╔══

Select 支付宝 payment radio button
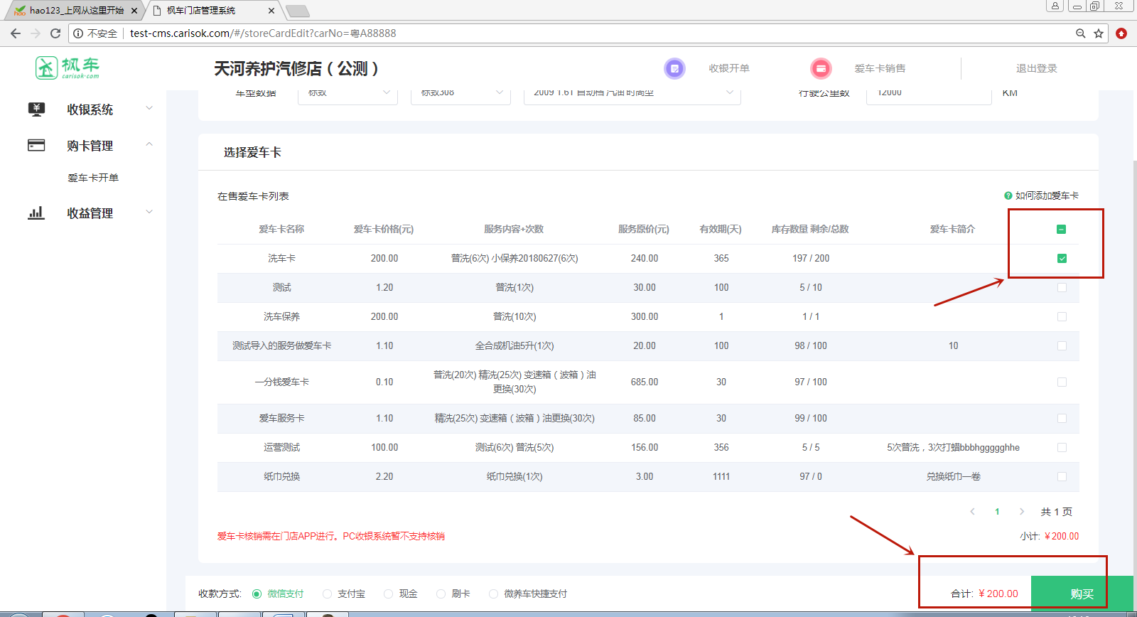This screenshot has height=617, width=1137. 328,594
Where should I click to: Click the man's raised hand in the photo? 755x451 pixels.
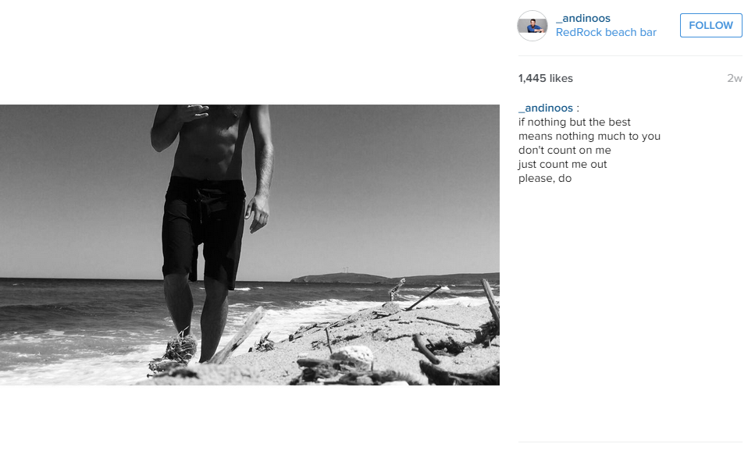tap(193, 112)
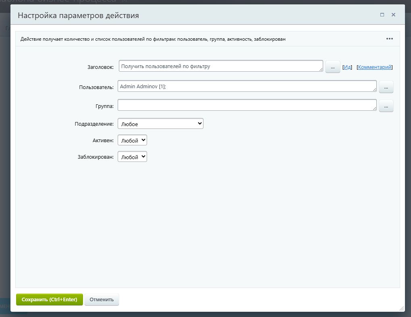Viewport: 411px width, 317px height.
Task: Click resize grip of Группа textarea
Action: (x=374, y=108)
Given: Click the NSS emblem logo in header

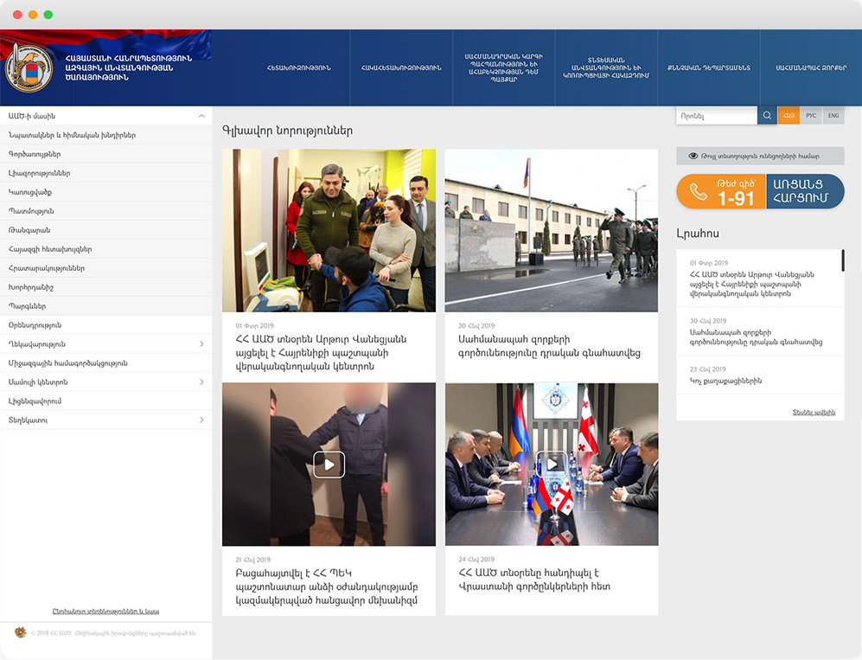Looking at the screenshot, I should [29, 68].
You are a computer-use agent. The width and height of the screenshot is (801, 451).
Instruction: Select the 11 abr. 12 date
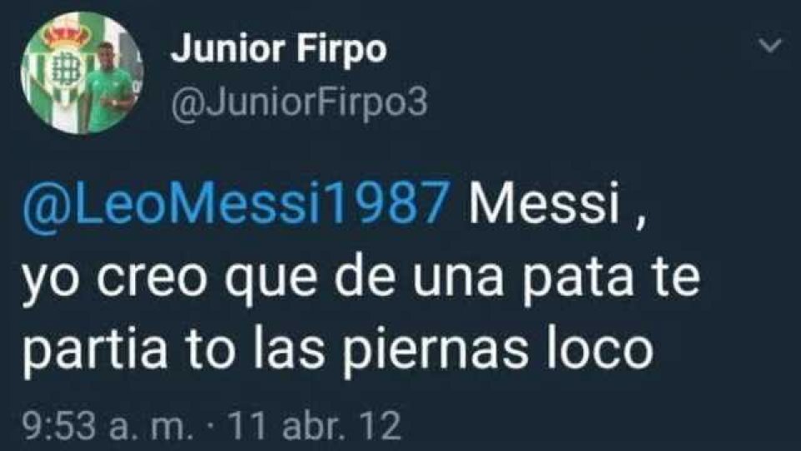pos(315,425)
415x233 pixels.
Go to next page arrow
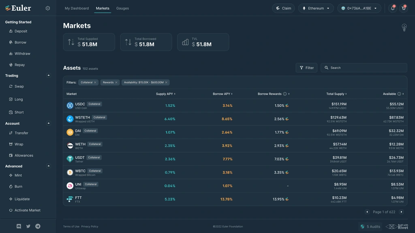(x=401, y=212)

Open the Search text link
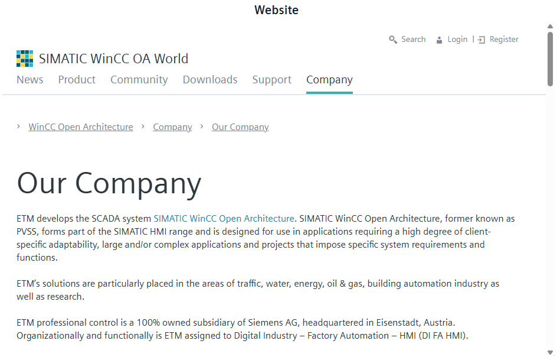point(413,40)
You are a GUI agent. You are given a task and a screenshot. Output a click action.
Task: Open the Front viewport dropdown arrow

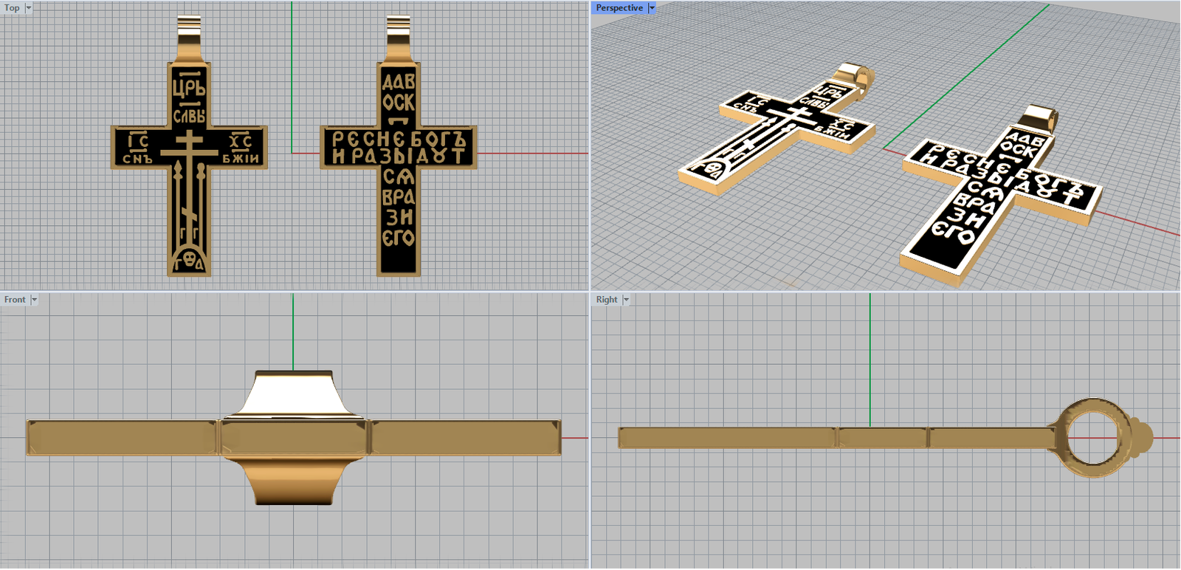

╚══

◆ Your goal
Lines that hold the word "agent" are the ones to copy from the entries above.

◆ Completed task
You are a computer-use agent. The width and height of the screenshot is (801, 451).
You are a GUI agent. You are given a task and a screenshot. Output a click action.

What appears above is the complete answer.